In fact, I can see the branching light all the way down his torso now.

This isn’t a battle of swords; it’s a battle of magic, a battle of rings.

He makes a choking sound, and his sword lowers as his eyelids flutter.

I take the opening. I attack. This time, I don’t aim for his neck or his heart, but his wrists.

I take off both his hands in a single blow and watch as the sword disappears and his clenched fists roll across the grass.

This time, Roman screams. He collapses onto his back, his arms trembling. “Destroyer, help me!”

I raise my sword above my head, its light shining over Roman like its own sun, tingeing everything gold. I can feel the creator’s energy buzzing through me as I say, “Haven’t you learned from that face of yours, Roman, that the destroyer can only destroy? It cannot heal. It cannot create.”

He meets my eyes with his own and seethes, “Fuck you, dr—”
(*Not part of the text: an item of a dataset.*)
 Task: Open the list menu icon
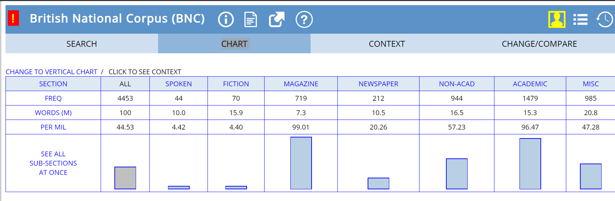(x=580, y=20)
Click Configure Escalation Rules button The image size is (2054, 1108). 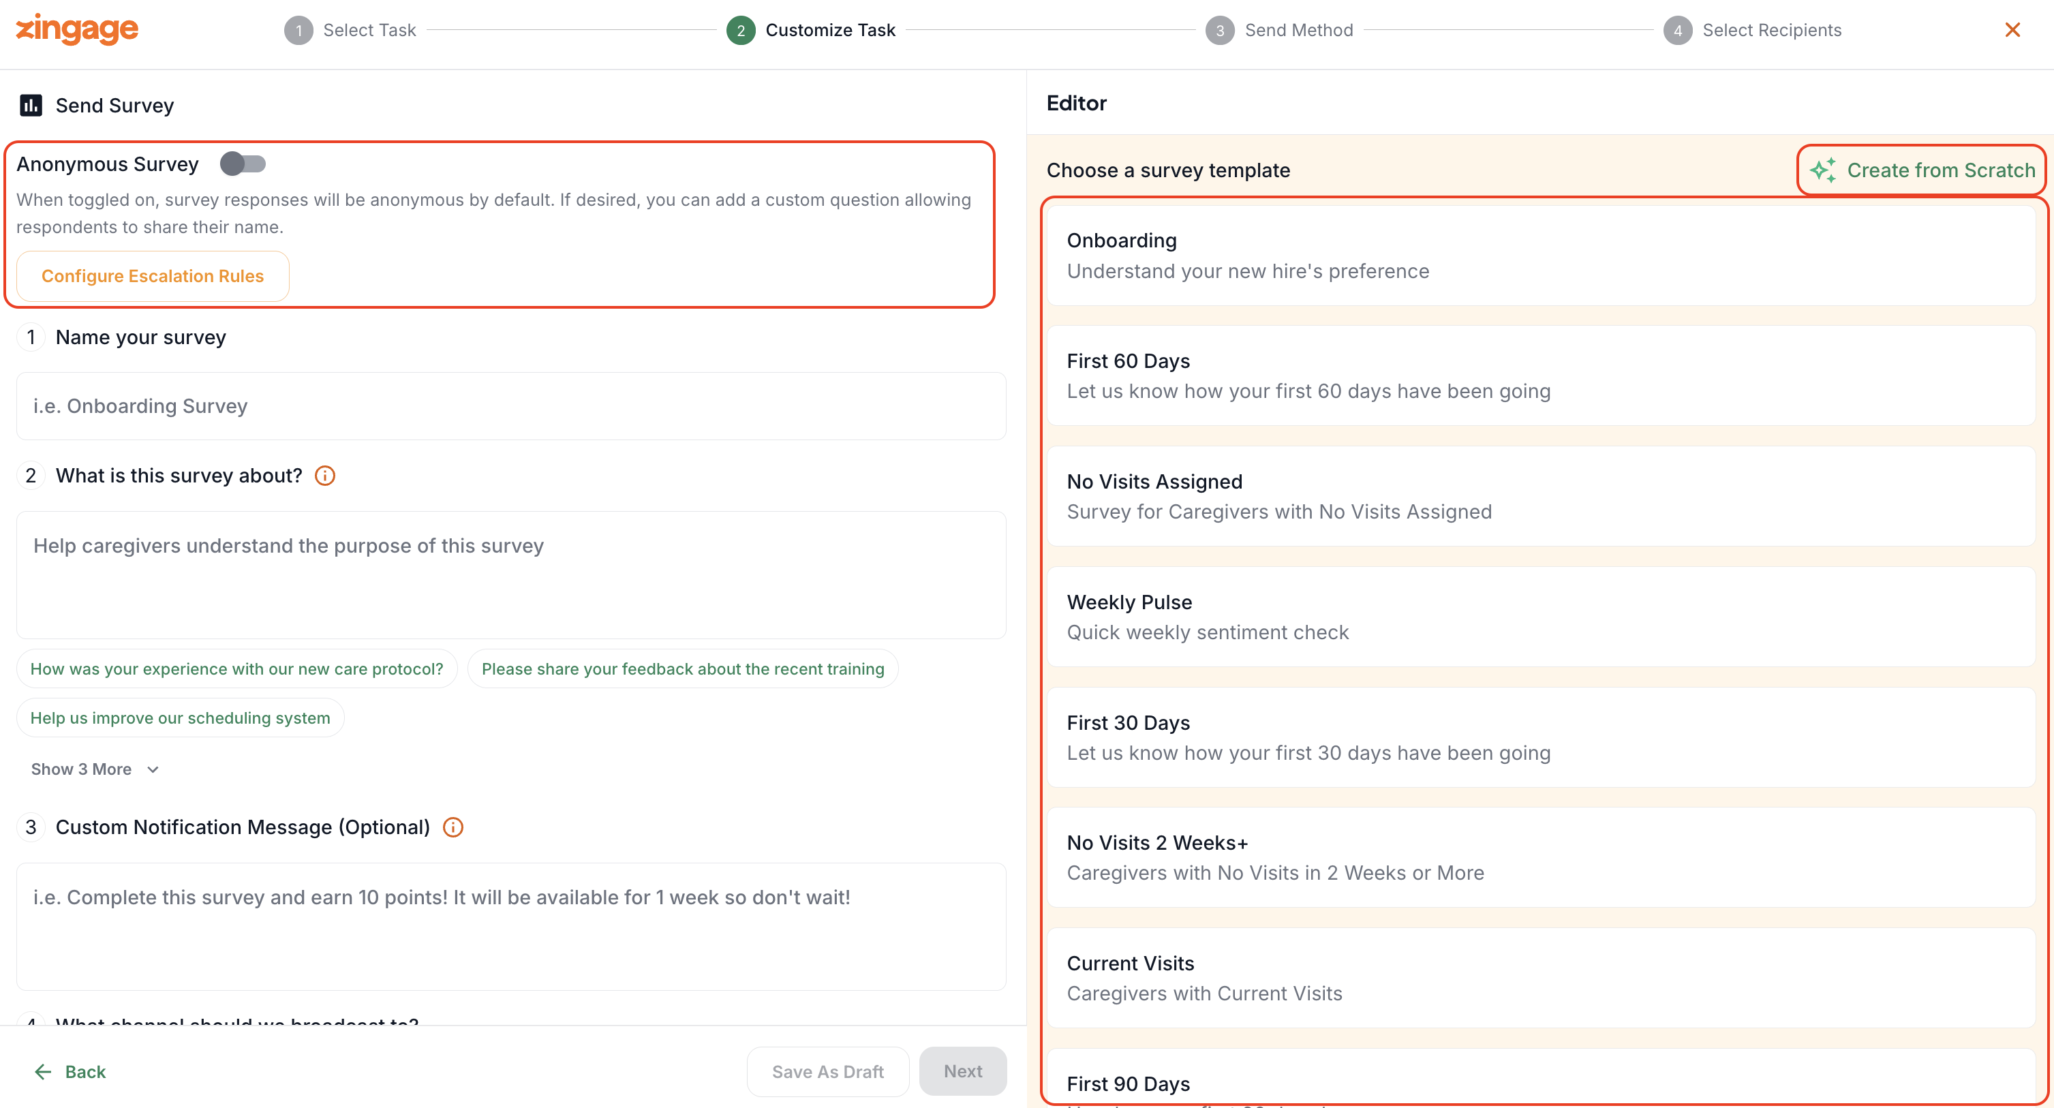point(152,276)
My blade comes down across his neck, severing it. I put so much power behind the blow, my sword lodges in the dirt. I draw it from the ground, the blade steaming. Roman’s blood burns off in white-hot flames. The sword disappears, and there is only the ring.

I look around, then search the area psychically to ensure we’re alone.

If anyone else was here, they’re gone now.

I tear off a section of Roman’s shirt and use it to gather his hand and ring from the dirt.

No way am I leaving it behind to be recycled.

I give Roman’s headless body one last kick, check the map of the stars above me, and take off toward home.